Vaccine side effects are seen up to three times more often in people who have previously been infected with coronavirus, new figures show.
The latest data from the King's College ZOE app, which has logged details from more than 700,000 vaccinations, found those with a prior infection were far more likely to report side effects than people who have not had the virus.
The difference between the two was particularly pronounced among those who had been given the Pfizer jab.
More severe side effects are often a sign of better immunity, and emerging research suggests just one dose of vaccine gives a similar protective effect to two doses in people who have had a previous infection.
Experts have now started to question whether people with prior immunity from a natural infection need a second dose at all.
The ZOE data shows that 12.2 per cent of people reported side effects after their first Pfizer jab, but that jumped to 35.7 per cent of those with a previous infection.

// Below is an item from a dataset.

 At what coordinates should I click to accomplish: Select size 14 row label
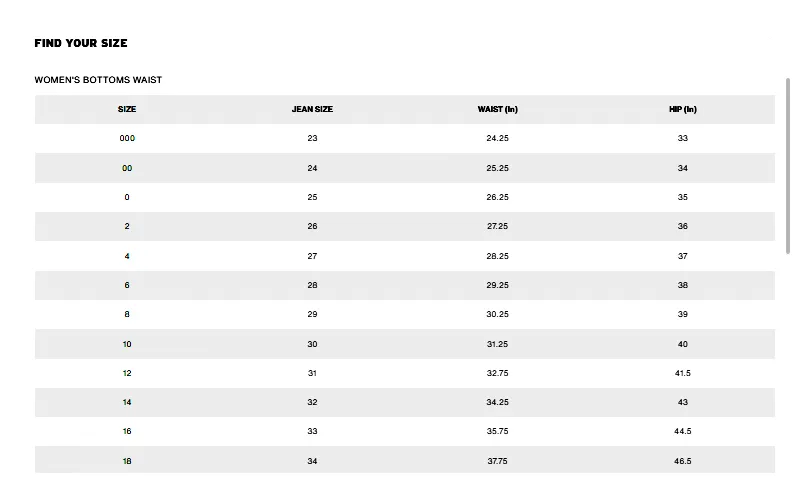[127, 402]
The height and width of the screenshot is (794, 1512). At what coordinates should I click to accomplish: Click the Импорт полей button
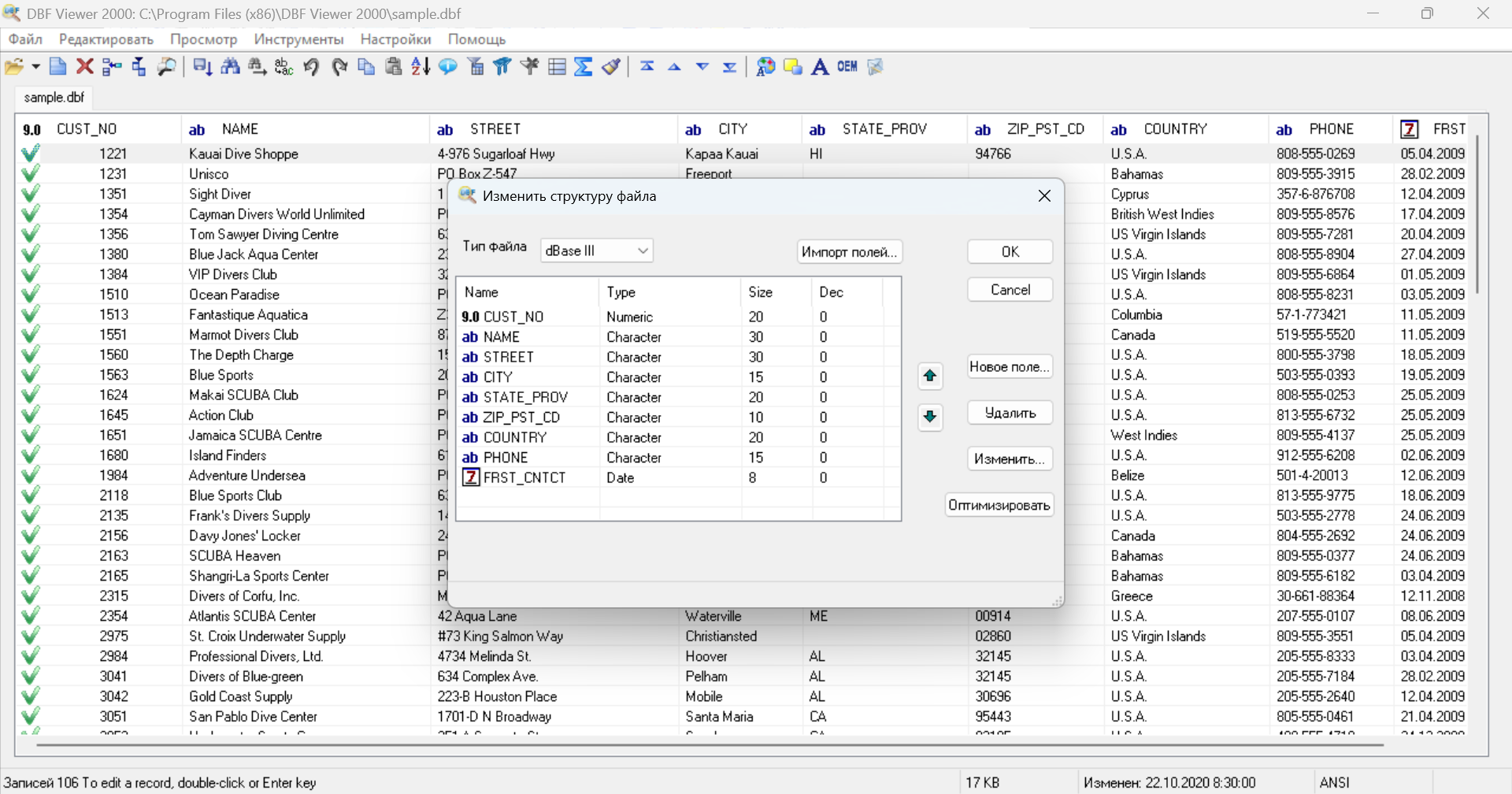tap(849, 252)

For the Oxford/AstraZeneca jab, 31.9 per cent of people reported symptoms following their first vaccine, rising to 52.7 per cent of those who had previously been diagnosed with diagnosed with the virus. Most people reported muscle aches, feeling groggy or headaches.
Ellie Barnes, professor of hepatology and immunology at the University of Oxford and one of the Oxford vaccine team, said: "There's emerging data to show that when you've had a Covid infection your T-cells become activated, and then over the weeks after that they become memory T-cells and kind of calm down.
"But they are then able to respond very rapidly to subsequent vaccination. So if you've been infected before and then get your first dose of the vaccine, you have a really excellent response to that single dose compared to someone that wasn't infected before."
Last month, researchers from Mount Sinai Hospital, in New York, found that people with prior infection had between 10 and 20 times more antibodies after their first vaccination than those who had never had the virus. The authors said those with a previous infection would be unlikely to need a second dose and jab supplies could be diverted elsewhere.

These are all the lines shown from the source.